### RECORDS PROVIDED
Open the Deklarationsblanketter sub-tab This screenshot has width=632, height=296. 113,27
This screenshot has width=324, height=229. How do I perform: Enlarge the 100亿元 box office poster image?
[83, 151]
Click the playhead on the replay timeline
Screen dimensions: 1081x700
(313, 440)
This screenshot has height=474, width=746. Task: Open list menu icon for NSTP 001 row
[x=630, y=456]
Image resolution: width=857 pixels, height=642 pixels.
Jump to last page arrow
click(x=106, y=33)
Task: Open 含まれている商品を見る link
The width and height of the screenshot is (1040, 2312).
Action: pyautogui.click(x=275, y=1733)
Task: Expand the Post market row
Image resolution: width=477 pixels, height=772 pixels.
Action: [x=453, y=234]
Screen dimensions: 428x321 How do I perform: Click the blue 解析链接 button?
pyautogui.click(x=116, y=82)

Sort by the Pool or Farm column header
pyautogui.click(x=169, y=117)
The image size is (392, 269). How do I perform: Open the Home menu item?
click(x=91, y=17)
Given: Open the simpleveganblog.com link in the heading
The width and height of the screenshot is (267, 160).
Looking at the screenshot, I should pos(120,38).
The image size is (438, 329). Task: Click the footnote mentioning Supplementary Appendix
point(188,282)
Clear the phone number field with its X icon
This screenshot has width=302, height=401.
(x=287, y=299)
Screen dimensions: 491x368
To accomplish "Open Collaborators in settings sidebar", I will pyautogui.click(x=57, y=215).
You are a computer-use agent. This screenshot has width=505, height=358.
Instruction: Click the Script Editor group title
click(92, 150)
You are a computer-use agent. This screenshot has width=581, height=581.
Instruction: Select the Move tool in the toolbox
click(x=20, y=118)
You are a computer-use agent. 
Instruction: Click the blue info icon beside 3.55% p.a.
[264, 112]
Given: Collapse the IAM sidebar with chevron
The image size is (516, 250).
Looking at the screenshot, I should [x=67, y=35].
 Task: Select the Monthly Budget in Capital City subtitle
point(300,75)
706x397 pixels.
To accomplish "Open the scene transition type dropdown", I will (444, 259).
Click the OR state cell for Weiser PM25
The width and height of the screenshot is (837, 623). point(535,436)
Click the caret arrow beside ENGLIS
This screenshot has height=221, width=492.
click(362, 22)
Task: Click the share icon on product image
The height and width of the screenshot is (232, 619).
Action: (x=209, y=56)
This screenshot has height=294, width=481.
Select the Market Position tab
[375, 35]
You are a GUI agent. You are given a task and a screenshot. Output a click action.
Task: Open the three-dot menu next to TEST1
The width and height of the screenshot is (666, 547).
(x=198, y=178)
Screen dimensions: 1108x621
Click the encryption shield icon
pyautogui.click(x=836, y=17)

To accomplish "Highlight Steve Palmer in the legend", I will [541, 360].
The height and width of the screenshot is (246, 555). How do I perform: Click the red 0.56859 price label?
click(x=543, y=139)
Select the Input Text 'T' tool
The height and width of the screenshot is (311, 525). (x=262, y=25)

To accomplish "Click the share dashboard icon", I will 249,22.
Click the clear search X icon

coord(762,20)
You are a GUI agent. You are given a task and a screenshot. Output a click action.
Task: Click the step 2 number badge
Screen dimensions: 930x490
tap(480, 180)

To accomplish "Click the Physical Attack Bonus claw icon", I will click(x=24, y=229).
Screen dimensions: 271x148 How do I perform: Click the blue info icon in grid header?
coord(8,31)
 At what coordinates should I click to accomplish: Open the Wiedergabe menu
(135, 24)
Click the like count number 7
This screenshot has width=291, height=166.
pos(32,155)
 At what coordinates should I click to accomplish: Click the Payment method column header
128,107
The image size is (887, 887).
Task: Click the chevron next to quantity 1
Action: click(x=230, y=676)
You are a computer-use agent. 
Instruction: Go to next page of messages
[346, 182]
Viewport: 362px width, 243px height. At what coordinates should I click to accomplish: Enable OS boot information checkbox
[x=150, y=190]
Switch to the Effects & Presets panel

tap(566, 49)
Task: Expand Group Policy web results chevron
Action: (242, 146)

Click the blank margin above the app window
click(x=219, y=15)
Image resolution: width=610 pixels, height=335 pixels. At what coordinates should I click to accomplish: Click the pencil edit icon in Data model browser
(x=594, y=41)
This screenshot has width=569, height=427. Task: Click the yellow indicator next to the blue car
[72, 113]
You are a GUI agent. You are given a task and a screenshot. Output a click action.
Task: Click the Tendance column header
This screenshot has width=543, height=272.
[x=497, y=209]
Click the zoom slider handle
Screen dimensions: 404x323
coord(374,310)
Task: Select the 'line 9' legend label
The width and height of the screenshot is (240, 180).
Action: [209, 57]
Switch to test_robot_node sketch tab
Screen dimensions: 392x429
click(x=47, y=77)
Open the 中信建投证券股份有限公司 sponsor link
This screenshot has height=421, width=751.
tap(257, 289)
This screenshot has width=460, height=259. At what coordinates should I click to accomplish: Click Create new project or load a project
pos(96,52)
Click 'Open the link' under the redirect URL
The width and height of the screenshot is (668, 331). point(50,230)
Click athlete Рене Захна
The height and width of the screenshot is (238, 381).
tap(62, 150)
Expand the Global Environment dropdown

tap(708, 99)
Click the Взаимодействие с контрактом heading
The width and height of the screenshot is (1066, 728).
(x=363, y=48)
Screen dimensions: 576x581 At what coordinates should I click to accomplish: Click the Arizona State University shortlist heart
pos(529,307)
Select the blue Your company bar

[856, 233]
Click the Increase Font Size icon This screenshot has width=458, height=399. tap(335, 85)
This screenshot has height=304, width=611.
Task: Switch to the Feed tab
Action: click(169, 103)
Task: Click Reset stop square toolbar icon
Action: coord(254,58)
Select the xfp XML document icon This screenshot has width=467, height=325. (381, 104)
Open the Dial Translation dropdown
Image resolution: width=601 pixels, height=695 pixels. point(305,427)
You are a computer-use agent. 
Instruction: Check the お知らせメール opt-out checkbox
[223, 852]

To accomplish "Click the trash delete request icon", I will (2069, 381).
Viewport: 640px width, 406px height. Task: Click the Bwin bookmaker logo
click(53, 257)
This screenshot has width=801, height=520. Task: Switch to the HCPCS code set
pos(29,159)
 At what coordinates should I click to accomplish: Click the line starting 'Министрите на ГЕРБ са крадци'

### EXERCISE PROMPT
Return word for word the lines above from the line with "This screenshot has width=291, height=166." to the line with "Switch to test_robot_node sketch tab", including both and leaving out all others.

### RESPONSE
This screenshot has width=291, height=166.
pos(32,155)
 At what coordinates should I click to accomplish: Click the Payment method column header
128,107
The image size is (887, 887).
Task: Click the chevron next to quantity 1
Action: click(x=230, y=676)
You are a computer-use agent. 
Instruction: Go to next page of messages
[346, 182]
Viewport: 362px width, 243px height. At what coordinates should I click to accomplish: Enable OS boot information checkbox
[x=150, y=190]
Switch to the Effects & Presets panel

tap(566, 49)
Task: Expand Group Policy web results chevron
Action: (242, 146)

Click the blank margin above the app window
click(x=219, y=15)
Image resolution: width=610 pixels, height=335 pixels. At what coordinates should I click to accomplish: Click the pencil edit icon in Data model browser
(x=594, y=41)
This screenshot has width=569, height=427. Task: Click the yellow indicator next to the blue car
[72, 113]
You are a GUI agent. You are given a task and a screenshot. Output a click action.
Task: Click the Tendance column header
This screenshot has width=543, height=272.
[x=497, y=209]
Click the zoom slider handle
Screen dimensions: 404x323
coord(374,310)
Task: Select the 'line 9' legend label
The width and height of the screenshot is (240, 180).
Action: [209, 57]
Switch to test_robot_node sketch tab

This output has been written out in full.